Duckdb is an excellent OLAP db, I have had customers who had s3 data lake of parquet and use databricks or other expensive tool, when they could easily use duckdb.. Given we have cursor/claude code, it is not that hard for lot of use cases, I think the lack of documentation on how duckdb functions -- in terms of how it loads these files etc are some of the reasons companies are not even trying to adopt duckdb. I think blogs like this is a great testament for duckdb's performance!
I have been playing today with ducklake, and I have to confess I don't quite get what it does that duckdb doesn't already do, if duckdb can just run on top of parquet files quite happily without this extension...

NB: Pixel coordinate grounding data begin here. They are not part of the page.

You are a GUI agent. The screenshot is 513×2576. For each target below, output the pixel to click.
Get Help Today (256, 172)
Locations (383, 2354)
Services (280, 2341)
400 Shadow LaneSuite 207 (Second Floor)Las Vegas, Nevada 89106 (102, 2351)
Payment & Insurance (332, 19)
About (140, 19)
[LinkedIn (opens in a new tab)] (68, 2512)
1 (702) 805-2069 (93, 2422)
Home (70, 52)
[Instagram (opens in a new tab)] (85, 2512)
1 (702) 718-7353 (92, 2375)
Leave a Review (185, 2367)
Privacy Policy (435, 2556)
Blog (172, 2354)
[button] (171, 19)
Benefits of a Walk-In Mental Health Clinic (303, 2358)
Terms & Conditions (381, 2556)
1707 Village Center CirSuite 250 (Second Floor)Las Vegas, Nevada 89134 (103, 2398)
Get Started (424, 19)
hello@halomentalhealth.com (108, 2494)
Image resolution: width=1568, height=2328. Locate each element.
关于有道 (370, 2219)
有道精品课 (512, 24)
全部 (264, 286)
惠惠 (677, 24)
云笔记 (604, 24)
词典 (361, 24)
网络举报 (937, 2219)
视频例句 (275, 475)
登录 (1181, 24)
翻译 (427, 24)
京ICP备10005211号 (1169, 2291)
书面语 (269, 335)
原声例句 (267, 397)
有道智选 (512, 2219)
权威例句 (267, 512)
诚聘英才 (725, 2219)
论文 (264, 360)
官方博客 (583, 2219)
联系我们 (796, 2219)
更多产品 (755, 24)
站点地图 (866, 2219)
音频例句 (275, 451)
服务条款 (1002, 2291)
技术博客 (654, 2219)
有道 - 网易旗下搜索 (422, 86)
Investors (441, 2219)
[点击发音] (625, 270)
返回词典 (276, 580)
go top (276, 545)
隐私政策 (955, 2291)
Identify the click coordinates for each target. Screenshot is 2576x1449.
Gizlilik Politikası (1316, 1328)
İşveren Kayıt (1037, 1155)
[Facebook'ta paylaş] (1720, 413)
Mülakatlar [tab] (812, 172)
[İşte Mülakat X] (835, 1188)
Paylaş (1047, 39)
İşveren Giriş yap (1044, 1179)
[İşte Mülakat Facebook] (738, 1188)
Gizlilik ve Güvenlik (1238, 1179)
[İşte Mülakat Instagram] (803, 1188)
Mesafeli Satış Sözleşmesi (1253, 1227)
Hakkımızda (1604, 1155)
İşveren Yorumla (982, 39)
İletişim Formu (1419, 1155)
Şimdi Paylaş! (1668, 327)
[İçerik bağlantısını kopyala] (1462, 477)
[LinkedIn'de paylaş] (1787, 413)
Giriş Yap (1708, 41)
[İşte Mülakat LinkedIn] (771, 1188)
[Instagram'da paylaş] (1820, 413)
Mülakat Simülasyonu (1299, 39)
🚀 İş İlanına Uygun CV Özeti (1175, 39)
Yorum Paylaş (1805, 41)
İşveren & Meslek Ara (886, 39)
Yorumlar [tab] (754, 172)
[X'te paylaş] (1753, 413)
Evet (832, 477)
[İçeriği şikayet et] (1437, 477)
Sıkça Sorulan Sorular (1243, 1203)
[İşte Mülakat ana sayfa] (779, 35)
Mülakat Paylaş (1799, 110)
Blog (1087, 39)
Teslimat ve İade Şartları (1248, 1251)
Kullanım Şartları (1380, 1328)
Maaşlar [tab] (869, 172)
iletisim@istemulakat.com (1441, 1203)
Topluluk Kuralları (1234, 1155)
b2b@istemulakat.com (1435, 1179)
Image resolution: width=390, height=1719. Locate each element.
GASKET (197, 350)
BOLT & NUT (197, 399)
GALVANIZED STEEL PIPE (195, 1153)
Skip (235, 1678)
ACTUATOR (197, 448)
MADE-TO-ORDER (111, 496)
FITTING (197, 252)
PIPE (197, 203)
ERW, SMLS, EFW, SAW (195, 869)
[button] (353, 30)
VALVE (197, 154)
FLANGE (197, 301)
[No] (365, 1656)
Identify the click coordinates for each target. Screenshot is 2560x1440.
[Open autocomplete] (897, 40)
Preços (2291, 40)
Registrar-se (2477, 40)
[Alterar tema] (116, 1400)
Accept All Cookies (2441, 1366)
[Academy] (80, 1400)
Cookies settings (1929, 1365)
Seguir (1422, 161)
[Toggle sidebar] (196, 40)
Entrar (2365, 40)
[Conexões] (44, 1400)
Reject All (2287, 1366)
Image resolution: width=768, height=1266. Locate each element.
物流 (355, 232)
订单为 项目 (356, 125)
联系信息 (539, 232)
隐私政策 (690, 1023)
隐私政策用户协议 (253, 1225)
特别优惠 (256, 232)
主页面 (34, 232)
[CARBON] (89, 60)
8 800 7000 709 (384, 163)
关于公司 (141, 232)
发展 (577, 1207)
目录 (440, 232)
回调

I have experience with duckDB but not databricks... from the perspective of a company, is a tool like databricks more "secure" than duckdb? If my company adopts duckdb as a datalake, how do we secure it?
Duckdb can run as a local instance that points to parquet files in a n s3 bucket. So your "auth" can live on the layer that gives permissions to access that bucket.
DuckDB is great but it’s barely OLAP right? A key part of OLAP is “online”. Since the writer process blocks any other processes from doing reads, calling it OLAP is a stretch I think.
Isn't the Online part here about getting results immediately after query, as opposed to overnight batch reports? So if you don't completely overwhelm DuckDB with writes, it still qualifies. The quality you're describing is something like "realtime analytics", and is a whole another category: Clickhouse doesn't qualify (batching updates, merging etc. — but it's clearly OLAP), Druid does.
For certain definition of realtime, certainly (as would any system with bounded ingestion latency), but it’s not low-latency streaming realtime. Tens of seconds or more can pass before new data becomes visible in queries in normal operation. There’s batching, there’s merging, and its overall architecture prioritizes throughput over latency.